## Reading text:
▼
Since C D E depend on A for the major part, the one inequality that can be wrong is B

I substituted a,b,c,d as 2,1,3,4 and 1,2,4,3 (as only A or B is true ).. plugged in the options.. got the right anser in 2 mins..

If (A) is true then (C) and (E) also true. If (A) is wrong, then (C) is also wrong. That means either (B) or (D) is wrong. For the value 2, 5, 3, and 1, (D) is true but (B) is wrong.

No plugging in is necessary.


(A) a < b
(C) a+c < b+c

These two statements are equal. Subtract c from both sides in (C). Since we must find one of the answer choices that does not belong, then we know that (A) and (C) must be true.

(E) a<b+c+d

This must be true because adding two positive integers to b, which is greater than a, will always be greater than a.

(D) a−b<d−c

Rearranging (E):

(E) \(a<b+c+d\)
\(a-b-d<c\)
\(c>a-b-d\)

Rearranging (D):
(D) \(a−b<d−c\)
\(a-b-d<-c\)
\(-c>a-b-d\)
\(c<-a+b+d\)

This does not mean that D and E are necessarily contradictory.

Just E: a-b-d<c; -c<-a+b+d (Must be true)
Just D: a-b-d<-c; c<-a+b+d

Combining D and E we get:
\(a-b-d<c<-a+b+d\\
a-b-d<-c<-a+b+d\)

Possible scenarios (think of it as numbers added/subtracted in order of smallest to biggest):
\(a-b-d<-c<c<-a+b+d\)
OR
\(-c<a-b-d<c<-a+b+d\)
OR
\(-c<a-b-d<-a+b+d<c\)

The values in question, c and d, are never contradictory. They're always positive on the right side and negative on the left side. For instance, you don't see a positive d value on the left with a negative d value on the right. All of the choices are consistent/possible. c can be larger than d, d can be larger than c; all we know for sure is that b is larger than a.
▲
## What is being asked:
In the forum post on the inequality problem, rename "statements" as "inequalities" in the part that opens with the words containing "These two statements" and closes with "must be true.", then give that part again. None of the lines have any bearing on this.

Text and item location entries
▼
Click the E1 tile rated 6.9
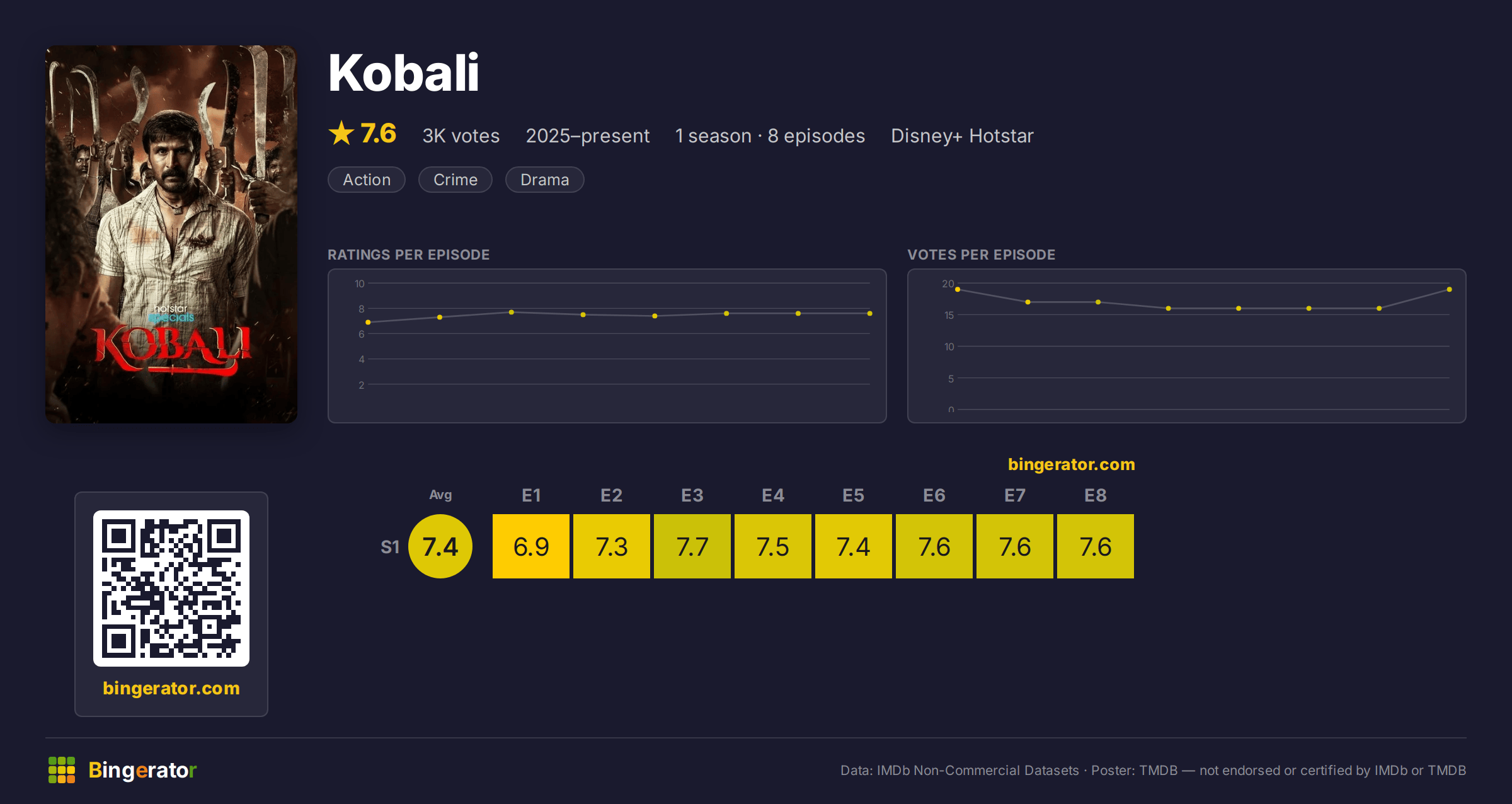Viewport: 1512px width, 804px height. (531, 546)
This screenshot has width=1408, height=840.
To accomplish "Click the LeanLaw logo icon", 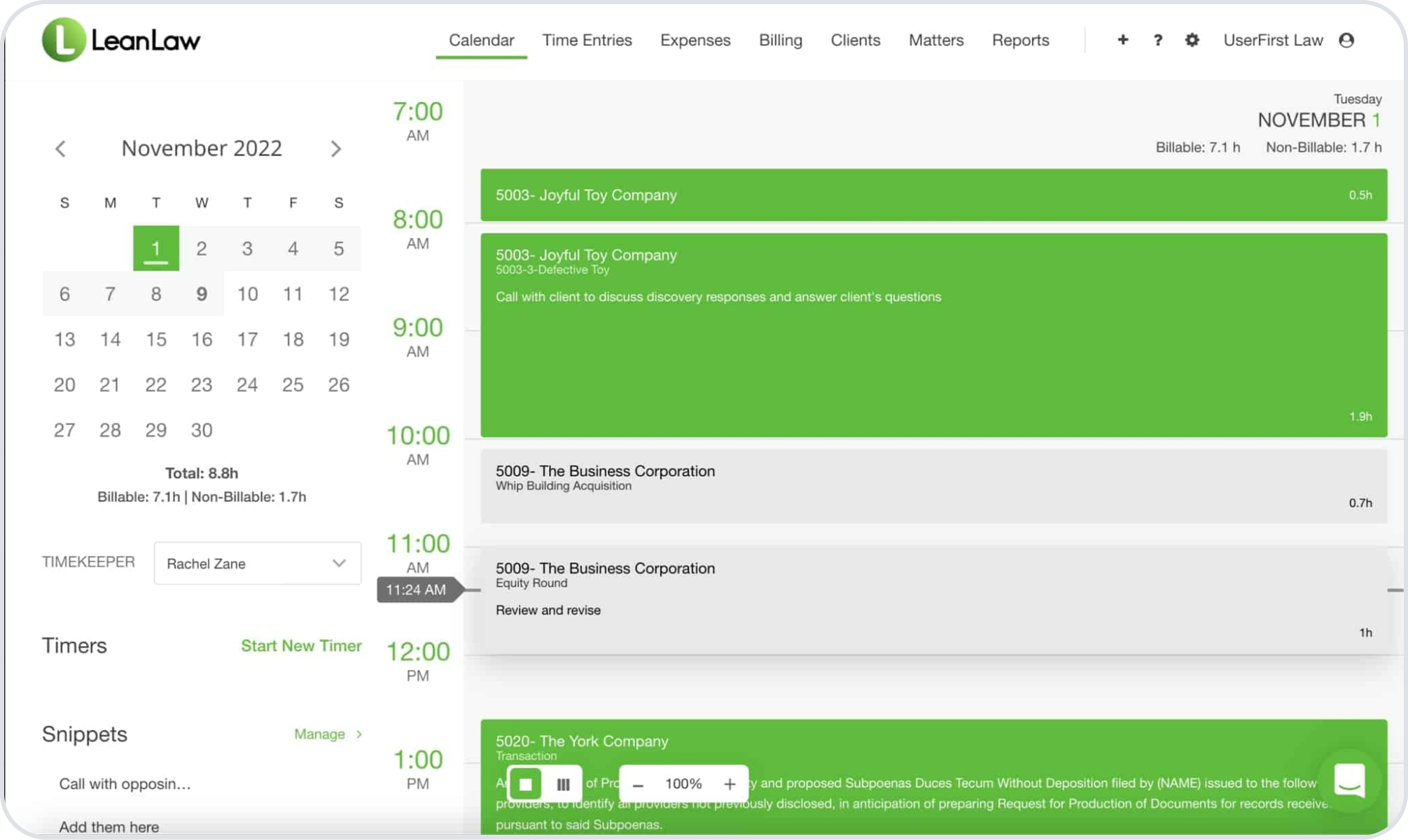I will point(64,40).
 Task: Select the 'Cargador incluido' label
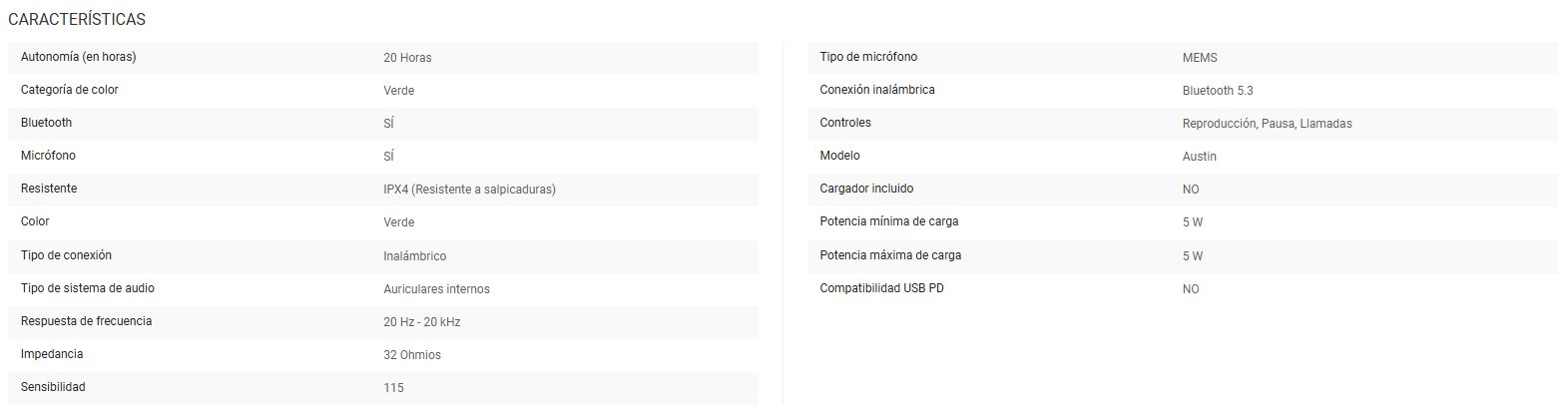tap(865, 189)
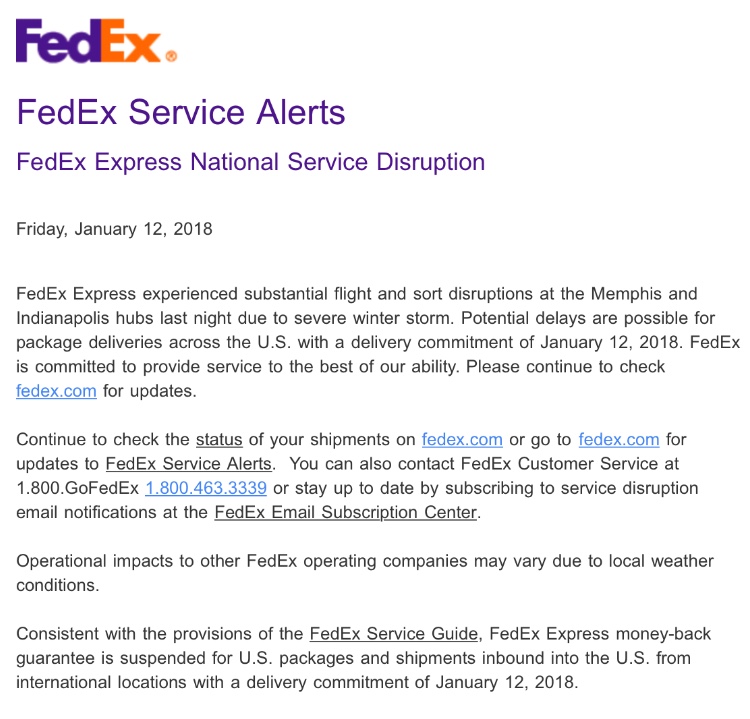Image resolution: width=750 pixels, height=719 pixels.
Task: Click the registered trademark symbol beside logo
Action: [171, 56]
▲
▼
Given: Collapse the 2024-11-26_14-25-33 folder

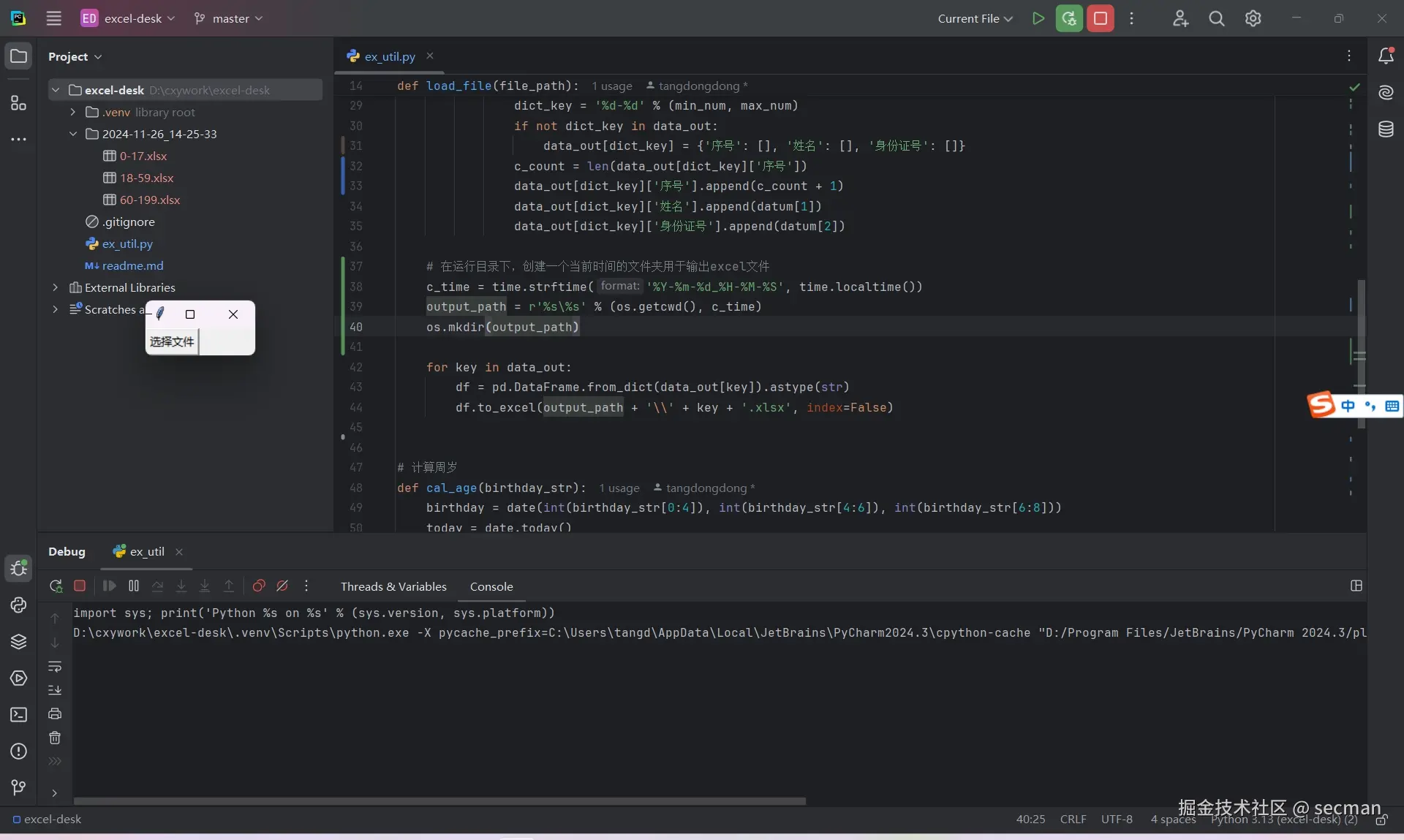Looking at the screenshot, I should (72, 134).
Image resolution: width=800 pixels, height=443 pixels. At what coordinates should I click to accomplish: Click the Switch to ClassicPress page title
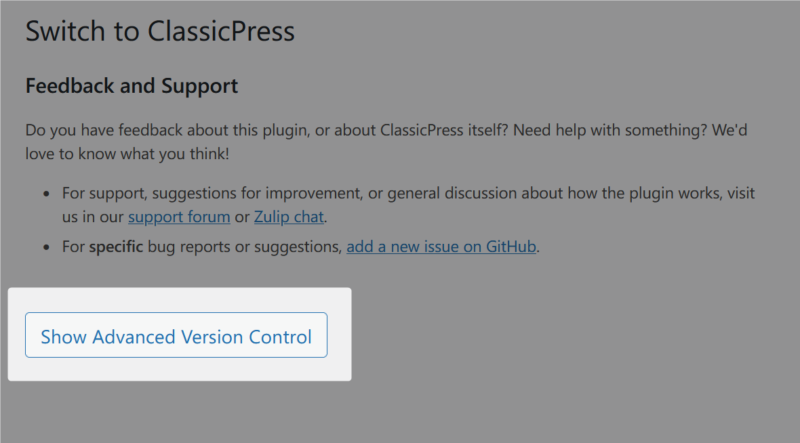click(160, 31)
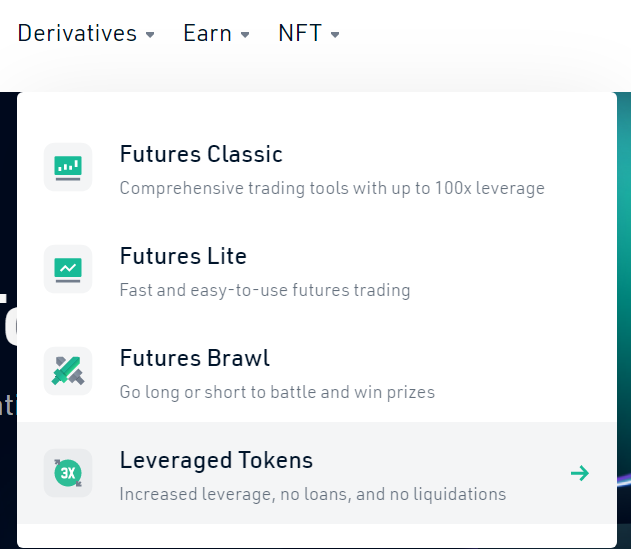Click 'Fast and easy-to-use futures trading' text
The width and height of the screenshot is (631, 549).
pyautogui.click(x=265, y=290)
▲
▼
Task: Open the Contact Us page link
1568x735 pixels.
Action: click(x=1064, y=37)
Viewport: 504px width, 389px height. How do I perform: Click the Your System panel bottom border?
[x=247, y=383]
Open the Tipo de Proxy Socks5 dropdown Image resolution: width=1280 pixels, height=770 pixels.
▲
## Final answer:
These two inequalities are equal. Subtract c from both sides in (C). Since we must find one of the answer choices that does not belong, then we know that (A) and (C) must be true.